The new rules are designed to enhance investor protections while preserving retail investor access and choice in: (1) the type of professional with whom they work, (2) the services they receive, and (3) how they pay for these services.
To accomplish these goals, the rules will enhance the standard of conduct that broker-dealers owe to their customers and align the standard of conduct with retail customers’ reasonable expectations. In addition, the rules aim to provide additional transparency and clarity for retail investors through enhanced disclosures designed to help them understand who they are dealing with, and why that matters.
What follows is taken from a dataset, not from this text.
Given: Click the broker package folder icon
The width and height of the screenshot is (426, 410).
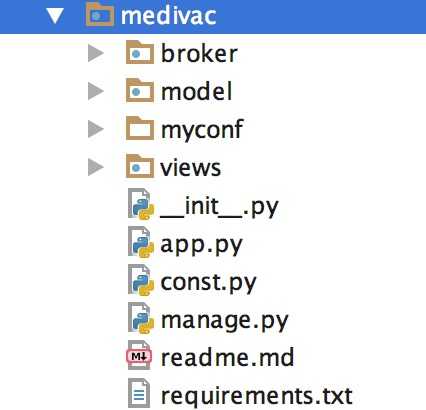Looking at the screenshot, I should coord(140,52).
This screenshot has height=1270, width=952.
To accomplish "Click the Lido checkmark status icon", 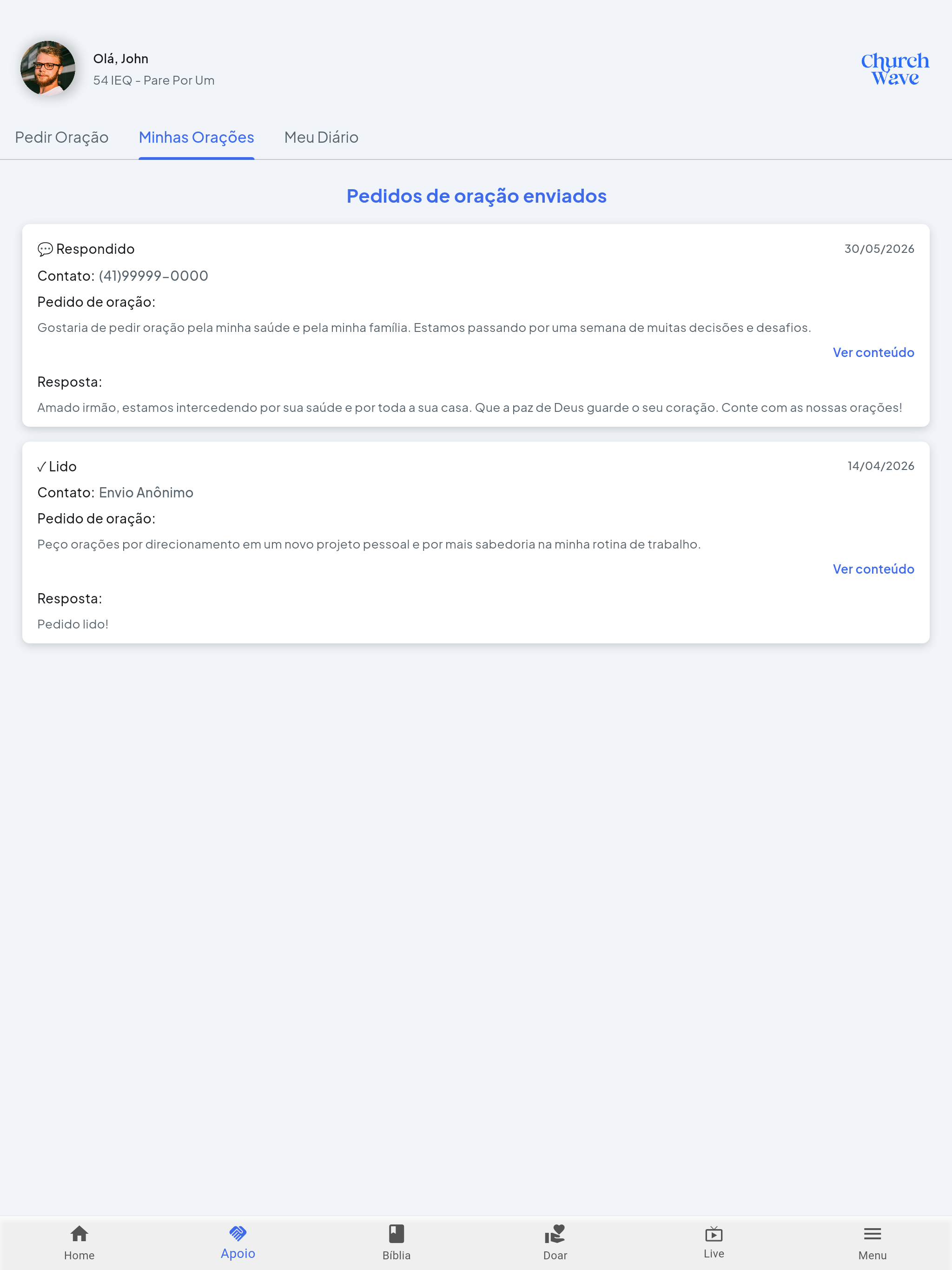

This is accomplished by two tools:
1: Regulation Best Interest
Regulation Best Interest states that “[a] broker, dealer, or natural person who is an associated person of a broker or dealer, when making a recommendation of any securities transaction or investment strategy involving securities (including account recommendations) to a retail customer, shall act in the best interest of the retail customer at the time the recommendation is made, without placing the financial or other interest of the broker, dealer, or natural person who is an associated person of a broker or dealer making the recommendation ahead of the interest of the retail customer.” This best interest obligation is satisfied if a broker or dealer satisfies the following obligations:
Disclosure Obligation: Requires full and fair disclosure of all material facts relating to the scope and terms of the relationship with the retail customer and all the material facts relating to conflicts of interest that are associated with the recommendation.
Care Obligation: Requires the exercise of reasonable diligence, care, and skill to: (1) understand the potential risks, rewards, and costs associated with a recommendation, (2) have a reasonable basis to believe that the recommendation could be in the best interest of at least some retail customers, (3) have a reasonable basis to believe that the recommendation is in the best interest of a particular retail customer based on that retail customer’s investment profile, and (4) have a reasonable basis to believe that a series of recommended transactions, even if in the retail customer’s best interest when viewed in isolation, is not excessive and is in the retail customer’s best interest when taken together in light of the retail customer’s investment profile.
Conflict of Interest Obligation: Requires brokers or dealers to establish, maintain, and enforce written policies and procedures reasonably designed to: (1) identify and at a minimum disclose all conflicts of interest associated with such recommendations, (2) identify and mitigate any conflicts of interest associated with such recommendation that create an incentive for a natural person who is an associated person of a broker or dealer to place the interest of the broker, dealer, or such natural person ahead of the interest of the retail customer, (3) identify and disclose any material limitations placed on the securities or investment strategies involving securities that may be recommended to a retail customer and any conflicts of interest associated with such limitations, while preventing such limitations and associated conflicts of interest from causing the broker, dealer, or associated person to make recommendations that place their interest ahead of the interest of the retail customer, and (4) identify and eliminate any sales contests, sales quotas, bonuses, an non-cash compensation that are based on the sales of specific securities or specific types of securities within a limited period of time.
Compliance Obligation: Requires the establishment, maintenance, and enforcement of written policies and procedures reasonably designed to achieve compliance with Regulation Best Interest.
2: Form CRS Relationship Summary
At the beginning of a relationship with a retail customer, investment advisers and broker-dealers will be required to deliver to such customer Form CRS, which summarizes information about services, fees and costs, conflicts of interest, legal standard of conduct, and whether or not the firm and its financial professionals have a disciplinary history.
With the regulations becoming effective 60 days after their publication in the Federal Register and full compliance with the rule being mandated by June 30, 2020, we look forward to additional interpretations of the rulemaking package by the Commission, and will keep you updated on any further developments.